Who doesn’t love an easy delicious recipe? Me! Lasagna rolls are super easy, low calorie, compared to the fatty cheese version, versatile and scrumptious. Gluten free noodles or not can be a little tricky to cook without them falling apart. If they tear or fall apart, who cares, no one will notice. Roll them up and voilà, beautiful! This is a fresh light lasagna recipe that won’t have you feeling weighted down. Eat-up!
This recipe was created when I was delivered this beautiful box of fresh fruits and vegetables from The Produce Box. I started by diving in, grabbing the zucchini and got to work. Roasted or grilled zucchini is delicious, so I started there. Quick and easy was part of the plan and whats easier than a one-dish meal? Not much. There you go, lasagna with a twist, roll it up.
The romaine lettuce, cucumber, tomatoes, and strawberries were made into a delicious side salad to accompany the rolls. I didn’t forget the fresh string beans, washed them and ate them while I cooked! Pretty much used the whole damn box. Only three of us mind you, besides the dogs, we have plenty of leftovers! Bummer! Not!
Roasting or grilling the zucchini is the best way to bring out the flavors while softening them to bend into a roll. All four zucchini are needed for this recipe. Unfortunately, I figured that out while preparing the rolls, I ran out, had to stop, and roast more. Note to self; more is better! Whats the down side, leftovers, extra to munch on? Live and learn.
The tofu basil paste is smooth and savory. If basil is your thing, use more than 1/2 a cup. Tofu itself can be a bit tasteless. What determines the complexity of flavors to a tofu dish? The herbs and spices. The fresh herbs and spices in the tofu will satiate your palette while filling you with the essence Italy. Okay, okay, that might be a stretch. But the amazing fresh flavors of this recipe will have you wanting more. And wondering, did it ever really need cheese? Have seconds!
Lasagna rolls that are crazy easy, vegan, gluten free, versatile, low calorie, and scrumptious. Look no further. Voilà, a sure winner! veganglutenfreelife.com/veganglutenfreelasagnaroll
- 4 green or yellow zucchini
- 1 container firm tofu, drained
- 1/2-1 cup fresh basil
- 1/2 cup nutritional yeast
- 1 tbsp dried parsley
- 1 tsp dried oregano
- 1/2 tsp salt, optional
- 32 oz. pasta sauce
- 1 package lasagna noodles, gluten free if preferred
- 4 cups baby spinach, or baby kale
Preheat oven to 425 degrees.
Cook noodles until slightly soft and bendable, al dente. Place on flat surface, cover with a clean damp dish cloth and set aside.

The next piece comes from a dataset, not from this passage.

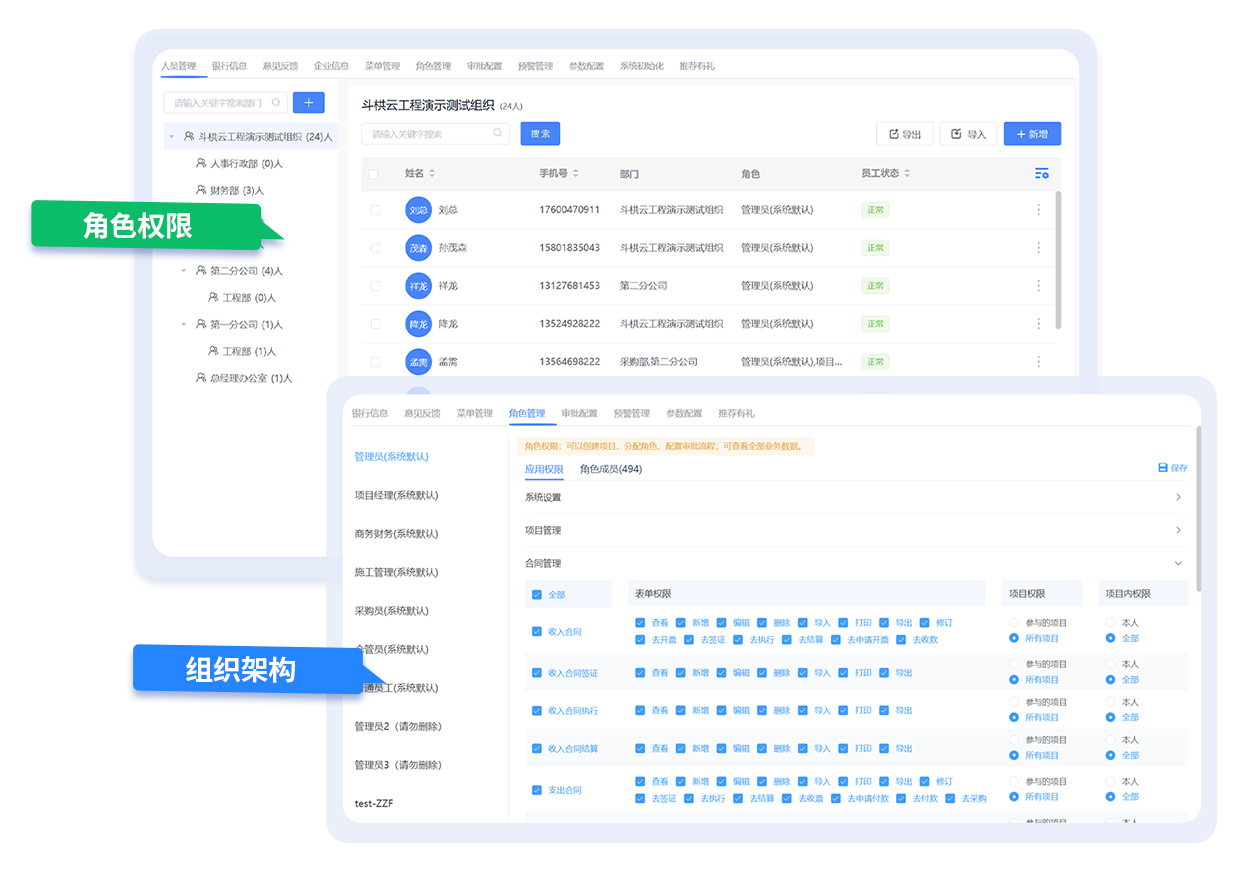
Task: Click the 保存 save icon
Action: pyautogui.click(x=1163, y=468)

Thinly slice zucchini, spray lightly with olive oil, sprinkle with Italian seasonings and roast for 25 minutes or until zucchini can be rolled into lasagna. Don't over cook.
In a food processor add drained tofu, basil, nutritional yeast, parsley, oregano, and salt. Process until smooth.
In 9X12 baking dish spoon pasta sauce, covering the bottom. Approximately 1/2-1 cup.
Start assembling rolls. Layout lasagna noodle spread a generous amount of tofu basil paste covering noodle, 1 slice of zucchini and spinach. Roll noodle and place seam side down in baking dish. Repeat.
Cover rolls with remaining sauce. Add a dollop of tofu basil paste on each roll.
Cover 9X12 baking dish with foil. Cook in preheated 425 degree oven for 25 minutes until cooked thoroughly.
Take out of the oven, let sit for 5 minutes and serve.